== TEKSTFRAGMENT ==
U dient ingelogd te zijn om favorieten te kunnen toevoegen aan Mijn Jure
U kunt zich hier gratis registreren
Datum uitspraak:
Datum publicatie:
Rechtsgebied:
Zaaknummer:
Soort procedure:
Zittingsplaats:

Inhoudsindicatie:

achteraf betalen, consumentenkrediet, overeenkomst vernietigd

Uitspraak



RECHTBANK MIDDEN-NEDERLAND

Civiel recht

kantonrechter

locatie Utrecht

zaaknummer: 9774587 UC EXPL 22-2155 CMR/51145

Vonnis van 27 juli 2022

inzake

de besloten vennootschap

[eiseres] B.V.,

gevestigd in [vestigingsplaats] ,

verder ook te noemen [eiseres] ,

eisende partij,

gemachtigde: E.A.P. van Lith,

tegen:

[gedaagde] ,

wonend in [woonplaats] ,

verder ook te noemen [gedaagde] ,

gedaagde partij,

procederend in persoon.

1 De procedure

1.1.

Het verloop van de procedure blijkt uit:

- de dagvaarding van 15 maart 2021;

- de e-mails van 24 maart 2022 en 3 april 2022 van [gedaagde] ;

- de conclusie van repliek;

- de e-mail van 25 juni 2022 van [gedaagde] .

1.2.

Hierna is bepaald dat vonnis zal worden gewezen.

2 Wat is er in deze zaak aan de hand?

2.1.
===
== AANGELEVERDE GEGEVENS ==
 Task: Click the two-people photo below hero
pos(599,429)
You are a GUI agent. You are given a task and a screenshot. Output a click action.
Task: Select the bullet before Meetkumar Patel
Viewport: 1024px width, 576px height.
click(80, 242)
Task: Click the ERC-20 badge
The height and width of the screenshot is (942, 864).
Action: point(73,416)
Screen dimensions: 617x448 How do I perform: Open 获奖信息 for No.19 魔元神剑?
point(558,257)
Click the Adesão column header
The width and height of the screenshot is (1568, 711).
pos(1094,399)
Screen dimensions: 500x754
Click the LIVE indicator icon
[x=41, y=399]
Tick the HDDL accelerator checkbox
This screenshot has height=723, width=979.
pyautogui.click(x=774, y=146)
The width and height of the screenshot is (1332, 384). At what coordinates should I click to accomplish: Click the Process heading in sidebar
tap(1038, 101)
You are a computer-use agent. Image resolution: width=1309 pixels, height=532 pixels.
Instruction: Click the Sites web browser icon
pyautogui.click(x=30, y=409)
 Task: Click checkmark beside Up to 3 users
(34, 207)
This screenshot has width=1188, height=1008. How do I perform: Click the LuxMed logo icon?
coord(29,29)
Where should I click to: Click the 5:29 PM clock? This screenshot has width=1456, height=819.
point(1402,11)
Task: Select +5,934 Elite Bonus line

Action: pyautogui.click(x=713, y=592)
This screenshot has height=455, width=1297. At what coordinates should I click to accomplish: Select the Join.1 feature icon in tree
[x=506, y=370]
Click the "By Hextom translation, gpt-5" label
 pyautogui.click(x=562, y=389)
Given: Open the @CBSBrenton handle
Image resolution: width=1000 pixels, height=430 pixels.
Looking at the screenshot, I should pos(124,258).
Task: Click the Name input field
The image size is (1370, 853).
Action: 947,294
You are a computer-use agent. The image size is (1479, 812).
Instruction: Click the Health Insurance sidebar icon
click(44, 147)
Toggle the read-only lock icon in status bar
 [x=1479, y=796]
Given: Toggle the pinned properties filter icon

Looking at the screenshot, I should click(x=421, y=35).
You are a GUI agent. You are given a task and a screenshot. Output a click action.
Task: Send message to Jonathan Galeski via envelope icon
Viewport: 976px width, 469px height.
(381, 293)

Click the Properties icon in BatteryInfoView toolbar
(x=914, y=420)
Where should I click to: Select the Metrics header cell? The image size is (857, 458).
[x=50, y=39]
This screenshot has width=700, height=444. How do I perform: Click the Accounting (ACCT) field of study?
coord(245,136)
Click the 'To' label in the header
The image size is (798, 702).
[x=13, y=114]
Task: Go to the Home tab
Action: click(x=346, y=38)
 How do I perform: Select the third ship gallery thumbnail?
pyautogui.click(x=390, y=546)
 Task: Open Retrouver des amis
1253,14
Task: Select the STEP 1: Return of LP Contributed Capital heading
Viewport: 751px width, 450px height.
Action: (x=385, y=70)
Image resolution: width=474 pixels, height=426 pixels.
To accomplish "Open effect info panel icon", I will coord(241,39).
===
UIT TE VOEREN TAKEN:
**A)** Wie is volgens de uitspraak de gemachtigde van de eisende partij?
**B)** Bewerk de vermeldingen vanaf de eerste tot en met de regel met "click(44, 147)". Vervang daarin "Screen dimensions" door "Screen size" en laat al het andere ongewijzigd.

RESULTATEN:
**A)** E.A.P. van Lith

**B)**
 Task: Click the two-people photo below hero
pos(599,429)
You are a GUI agent. You are given a task and a screenshot. Output a click action.
Task: Select the bullet before Meetkumar Patel
Viewport: 1024px width, 576px height.
click(80, 242)
Task: Click the ERC-20 badge
The height and width of the screenshot is (942, 864).
Action: point(73,416)
Screen size: 617x448 How do I perform: Open 获奖信息 for No.19 魔元神剑?
point(558,257)
Click the Adesão column header
The width and height of the screenshot is (1568, 711).
pos(1094,399)
Screen size: 500x754
Click the LIVE indicator icon
[x=41, y=399]
Tick the HDDL accelerator checkbox
This screenshot has height=723, width=979.
pyautogui.click(x=774, y=146)
The width and height of the screenshot is (1332, 384). At what coordinates should I click to accomplish: Click the Process heading in sidebar
tap(1038, 101)
You are a computer-use agent. Image resolution: width=1309 pixels, height=532 pixels.
Instruction: Click the Sites web browser icon
pyautogui.click(x=30, y=409)
 Task: Click checkmark beside Up to 3 users
(34, 207)
This screenshot has width=1188, height=1008. How do I perform: Click the LuxMed logo icon?
coord(29,29)
Where should I click to: Click the 5:29 PM clock? This screenshot has width=1456, height=819.
point(1402,11)
Task: Select +5,934 Elite Bonus line

Action: pyautogui.click(x=713, y=592)
This screenshot has height=455, width=1297. At what coordinates should I click to accomplish: Select the Join.1 feature icon in tree
[x=506, y=370]
Click the "By Hextom translation, gpt-5" label
 pyautogui.click(x=562, y=389)
Given: Open the @CBSBrenton handle
Image resolution: width=1000 pixels, height=430 pixels.
Looking at the screenshot, I should pos(124,258).
Task: Click the Name input field
The image size is (1370, 853).
Action: 947,294
You are a computer-use agent. The image size is (1479, 812).
Instruction: Click the Health Insurance sidebar icon
click(44, 147)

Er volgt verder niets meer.